There is a growing body of evidence to suggest that tea protects from certain cancers, including breast cancer. The famous Nurses’ Health Study from Harvard found that drinking four or more cups of tea per day (versus one or fewer) was associated with 30 percent lower risk of breast cancer.13 Animal studies have also revealed that clear tea, tea with milk and extracts of tea can block breast cancer development.
Like fruits and vegetables, tea is a plant food, and as such it contains natural chemicals that act as antioxidants. The antioxidants in tea leaves belong to a special class of compounds called catechins. By mopping up harmful free radical molecules in the body, catechins in tea may prevent damage to the genetic material of breast cells.

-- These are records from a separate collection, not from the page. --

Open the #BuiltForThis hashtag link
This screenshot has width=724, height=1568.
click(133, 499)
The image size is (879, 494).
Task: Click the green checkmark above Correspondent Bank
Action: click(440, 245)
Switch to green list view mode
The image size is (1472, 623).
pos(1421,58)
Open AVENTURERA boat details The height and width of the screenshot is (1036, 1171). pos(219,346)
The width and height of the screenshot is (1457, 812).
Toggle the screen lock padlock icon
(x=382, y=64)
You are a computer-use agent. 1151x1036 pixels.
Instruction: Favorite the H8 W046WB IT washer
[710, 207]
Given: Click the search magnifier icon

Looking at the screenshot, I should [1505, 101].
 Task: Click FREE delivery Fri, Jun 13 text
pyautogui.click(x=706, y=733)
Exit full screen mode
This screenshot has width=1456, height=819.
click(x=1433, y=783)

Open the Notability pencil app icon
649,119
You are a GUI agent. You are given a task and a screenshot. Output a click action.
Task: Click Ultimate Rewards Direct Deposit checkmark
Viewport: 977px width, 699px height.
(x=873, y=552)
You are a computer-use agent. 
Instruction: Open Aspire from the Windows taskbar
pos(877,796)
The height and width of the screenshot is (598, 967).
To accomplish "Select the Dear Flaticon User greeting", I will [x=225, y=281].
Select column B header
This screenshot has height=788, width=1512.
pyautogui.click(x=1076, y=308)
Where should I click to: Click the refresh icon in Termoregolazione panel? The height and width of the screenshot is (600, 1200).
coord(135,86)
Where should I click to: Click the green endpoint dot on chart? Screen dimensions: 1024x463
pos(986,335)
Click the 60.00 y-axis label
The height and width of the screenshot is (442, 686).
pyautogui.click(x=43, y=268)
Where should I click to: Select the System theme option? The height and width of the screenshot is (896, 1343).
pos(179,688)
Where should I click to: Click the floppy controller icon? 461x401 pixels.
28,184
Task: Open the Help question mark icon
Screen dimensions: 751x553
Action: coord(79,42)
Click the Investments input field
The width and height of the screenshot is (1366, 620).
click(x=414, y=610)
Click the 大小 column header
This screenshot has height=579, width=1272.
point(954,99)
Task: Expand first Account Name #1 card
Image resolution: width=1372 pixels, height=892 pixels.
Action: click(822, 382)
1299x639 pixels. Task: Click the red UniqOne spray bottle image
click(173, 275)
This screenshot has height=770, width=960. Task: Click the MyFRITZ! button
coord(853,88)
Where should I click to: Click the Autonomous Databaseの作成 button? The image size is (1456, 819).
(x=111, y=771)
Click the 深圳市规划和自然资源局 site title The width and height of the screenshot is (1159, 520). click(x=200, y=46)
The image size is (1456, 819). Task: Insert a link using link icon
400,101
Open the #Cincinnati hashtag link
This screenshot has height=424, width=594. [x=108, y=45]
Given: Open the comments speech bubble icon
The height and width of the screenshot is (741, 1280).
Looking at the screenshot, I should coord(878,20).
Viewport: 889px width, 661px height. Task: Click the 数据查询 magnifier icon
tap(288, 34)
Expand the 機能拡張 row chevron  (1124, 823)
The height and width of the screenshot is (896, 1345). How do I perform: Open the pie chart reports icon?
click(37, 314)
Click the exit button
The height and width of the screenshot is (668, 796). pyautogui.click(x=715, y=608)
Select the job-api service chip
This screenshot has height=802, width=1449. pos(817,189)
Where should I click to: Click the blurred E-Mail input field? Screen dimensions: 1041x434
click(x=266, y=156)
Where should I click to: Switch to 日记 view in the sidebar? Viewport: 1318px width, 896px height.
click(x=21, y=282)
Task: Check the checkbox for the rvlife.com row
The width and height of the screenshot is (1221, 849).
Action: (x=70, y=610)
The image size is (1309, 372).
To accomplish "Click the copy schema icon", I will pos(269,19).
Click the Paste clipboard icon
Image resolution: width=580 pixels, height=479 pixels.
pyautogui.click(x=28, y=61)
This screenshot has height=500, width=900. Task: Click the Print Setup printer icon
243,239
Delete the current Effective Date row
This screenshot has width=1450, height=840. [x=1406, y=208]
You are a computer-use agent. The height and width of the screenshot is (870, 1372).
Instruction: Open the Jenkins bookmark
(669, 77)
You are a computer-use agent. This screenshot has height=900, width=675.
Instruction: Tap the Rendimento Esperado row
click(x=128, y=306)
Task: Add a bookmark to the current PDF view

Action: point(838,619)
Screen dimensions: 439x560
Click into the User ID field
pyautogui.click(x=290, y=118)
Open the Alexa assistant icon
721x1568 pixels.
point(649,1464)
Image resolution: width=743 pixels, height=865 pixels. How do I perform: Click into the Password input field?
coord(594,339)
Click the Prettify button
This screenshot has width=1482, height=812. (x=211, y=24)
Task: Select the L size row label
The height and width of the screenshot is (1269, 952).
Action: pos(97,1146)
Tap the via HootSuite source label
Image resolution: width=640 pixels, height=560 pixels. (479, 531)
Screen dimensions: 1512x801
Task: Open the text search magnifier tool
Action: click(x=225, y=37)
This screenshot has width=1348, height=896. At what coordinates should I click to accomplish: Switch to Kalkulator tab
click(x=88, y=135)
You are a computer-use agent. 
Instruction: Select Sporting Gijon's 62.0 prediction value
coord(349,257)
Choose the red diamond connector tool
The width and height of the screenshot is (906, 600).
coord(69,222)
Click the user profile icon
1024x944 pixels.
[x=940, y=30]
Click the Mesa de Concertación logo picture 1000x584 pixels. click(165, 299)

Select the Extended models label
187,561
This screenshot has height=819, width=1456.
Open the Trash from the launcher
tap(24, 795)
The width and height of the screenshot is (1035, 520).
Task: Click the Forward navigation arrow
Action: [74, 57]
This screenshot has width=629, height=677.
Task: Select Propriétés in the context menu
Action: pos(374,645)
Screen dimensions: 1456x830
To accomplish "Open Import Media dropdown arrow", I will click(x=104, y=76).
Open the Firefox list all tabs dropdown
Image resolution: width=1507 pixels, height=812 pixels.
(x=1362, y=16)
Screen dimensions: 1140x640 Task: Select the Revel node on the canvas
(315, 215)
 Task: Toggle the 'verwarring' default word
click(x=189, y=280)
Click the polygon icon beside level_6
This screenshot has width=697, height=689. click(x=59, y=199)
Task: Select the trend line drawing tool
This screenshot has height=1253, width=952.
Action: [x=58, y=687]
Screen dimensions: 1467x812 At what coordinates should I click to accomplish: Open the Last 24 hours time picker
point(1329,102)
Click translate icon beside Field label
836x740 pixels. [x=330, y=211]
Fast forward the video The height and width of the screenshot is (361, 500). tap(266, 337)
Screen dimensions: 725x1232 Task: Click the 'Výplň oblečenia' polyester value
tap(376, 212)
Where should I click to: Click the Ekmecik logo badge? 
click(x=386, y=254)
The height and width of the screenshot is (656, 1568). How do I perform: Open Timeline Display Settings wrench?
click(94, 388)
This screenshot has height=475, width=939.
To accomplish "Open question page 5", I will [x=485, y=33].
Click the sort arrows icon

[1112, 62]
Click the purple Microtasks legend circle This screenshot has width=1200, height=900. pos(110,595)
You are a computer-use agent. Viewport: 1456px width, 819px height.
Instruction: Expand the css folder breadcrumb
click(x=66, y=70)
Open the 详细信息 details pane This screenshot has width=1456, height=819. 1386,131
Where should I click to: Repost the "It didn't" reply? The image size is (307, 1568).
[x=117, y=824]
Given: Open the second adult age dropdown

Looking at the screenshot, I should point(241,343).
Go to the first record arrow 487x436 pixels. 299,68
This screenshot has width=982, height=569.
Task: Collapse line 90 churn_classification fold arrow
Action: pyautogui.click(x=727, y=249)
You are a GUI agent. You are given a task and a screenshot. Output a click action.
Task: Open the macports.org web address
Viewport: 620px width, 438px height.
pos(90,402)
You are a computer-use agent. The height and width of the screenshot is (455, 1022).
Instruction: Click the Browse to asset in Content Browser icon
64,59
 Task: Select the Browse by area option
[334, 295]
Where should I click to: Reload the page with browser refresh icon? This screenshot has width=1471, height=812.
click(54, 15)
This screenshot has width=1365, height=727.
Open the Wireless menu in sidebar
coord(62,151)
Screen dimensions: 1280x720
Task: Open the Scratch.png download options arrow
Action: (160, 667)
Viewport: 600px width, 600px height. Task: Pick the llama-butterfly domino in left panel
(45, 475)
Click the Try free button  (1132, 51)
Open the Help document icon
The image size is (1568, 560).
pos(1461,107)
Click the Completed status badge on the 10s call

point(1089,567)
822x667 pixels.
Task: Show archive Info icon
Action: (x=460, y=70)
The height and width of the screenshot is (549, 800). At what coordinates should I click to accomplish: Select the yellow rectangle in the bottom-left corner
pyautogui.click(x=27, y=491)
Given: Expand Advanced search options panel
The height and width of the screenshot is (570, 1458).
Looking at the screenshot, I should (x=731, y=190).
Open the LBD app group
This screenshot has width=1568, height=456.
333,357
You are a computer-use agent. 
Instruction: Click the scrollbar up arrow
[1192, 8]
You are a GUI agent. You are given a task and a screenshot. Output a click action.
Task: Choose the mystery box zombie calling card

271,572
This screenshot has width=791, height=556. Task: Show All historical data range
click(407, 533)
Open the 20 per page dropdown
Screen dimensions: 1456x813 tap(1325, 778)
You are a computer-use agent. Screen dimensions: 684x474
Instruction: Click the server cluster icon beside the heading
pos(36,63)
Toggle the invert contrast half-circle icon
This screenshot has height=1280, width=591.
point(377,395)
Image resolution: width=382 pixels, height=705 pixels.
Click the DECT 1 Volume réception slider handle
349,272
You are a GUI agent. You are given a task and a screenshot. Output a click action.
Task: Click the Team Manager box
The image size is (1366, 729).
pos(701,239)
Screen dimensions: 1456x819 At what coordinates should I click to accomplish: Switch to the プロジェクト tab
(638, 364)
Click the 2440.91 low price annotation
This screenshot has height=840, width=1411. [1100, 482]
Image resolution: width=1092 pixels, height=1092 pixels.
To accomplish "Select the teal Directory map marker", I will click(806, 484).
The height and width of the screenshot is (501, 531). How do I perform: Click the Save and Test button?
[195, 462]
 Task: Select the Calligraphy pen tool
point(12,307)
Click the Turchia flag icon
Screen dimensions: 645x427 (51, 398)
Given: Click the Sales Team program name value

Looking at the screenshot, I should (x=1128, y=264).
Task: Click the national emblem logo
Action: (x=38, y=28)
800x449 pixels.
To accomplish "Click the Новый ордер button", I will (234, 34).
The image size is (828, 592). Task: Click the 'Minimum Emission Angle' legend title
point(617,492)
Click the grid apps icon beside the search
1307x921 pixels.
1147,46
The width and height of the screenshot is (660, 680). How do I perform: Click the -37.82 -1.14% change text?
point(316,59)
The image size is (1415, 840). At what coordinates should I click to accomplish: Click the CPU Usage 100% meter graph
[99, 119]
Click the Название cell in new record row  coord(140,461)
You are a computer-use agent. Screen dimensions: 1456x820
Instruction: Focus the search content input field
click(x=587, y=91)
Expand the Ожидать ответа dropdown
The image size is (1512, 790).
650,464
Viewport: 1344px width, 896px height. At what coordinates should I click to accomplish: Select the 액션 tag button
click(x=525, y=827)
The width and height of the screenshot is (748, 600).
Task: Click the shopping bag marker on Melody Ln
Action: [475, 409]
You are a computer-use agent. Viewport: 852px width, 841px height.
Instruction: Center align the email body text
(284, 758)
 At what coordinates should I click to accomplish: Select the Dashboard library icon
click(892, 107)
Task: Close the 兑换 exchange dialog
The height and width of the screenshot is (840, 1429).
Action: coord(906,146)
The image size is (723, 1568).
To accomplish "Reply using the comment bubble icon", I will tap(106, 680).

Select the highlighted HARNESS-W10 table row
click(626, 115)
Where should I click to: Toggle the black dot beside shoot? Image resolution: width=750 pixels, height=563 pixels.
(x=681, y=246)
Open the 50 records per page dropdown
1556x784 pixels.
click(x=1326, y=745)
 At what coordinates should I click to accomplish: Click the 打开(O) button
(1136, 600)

There are three main types of tea: green tea, black tea and oolong. All three come from the same tea plant, but they are processed differently. Herbal teas are not made from tea leaves and, as a result, they don’t have the antioxidant properties of green and black tea. Here are a few tips to help you get a little tea into your diet.
• If you drink coffee in the afternoon, replace it with tea.
• The next time you’re at the grocery store, pick up a box of green tea bags.
• If you’re preparing an Asian meal at home, serve it with a pot of green tea. Use the bags or buy it loose.
• Replace all regular and diet soft drinks with tea.
• Enjoy a cup of tea with your mid-day snack. Try different flavors like Earl Grey, apricot or black currant.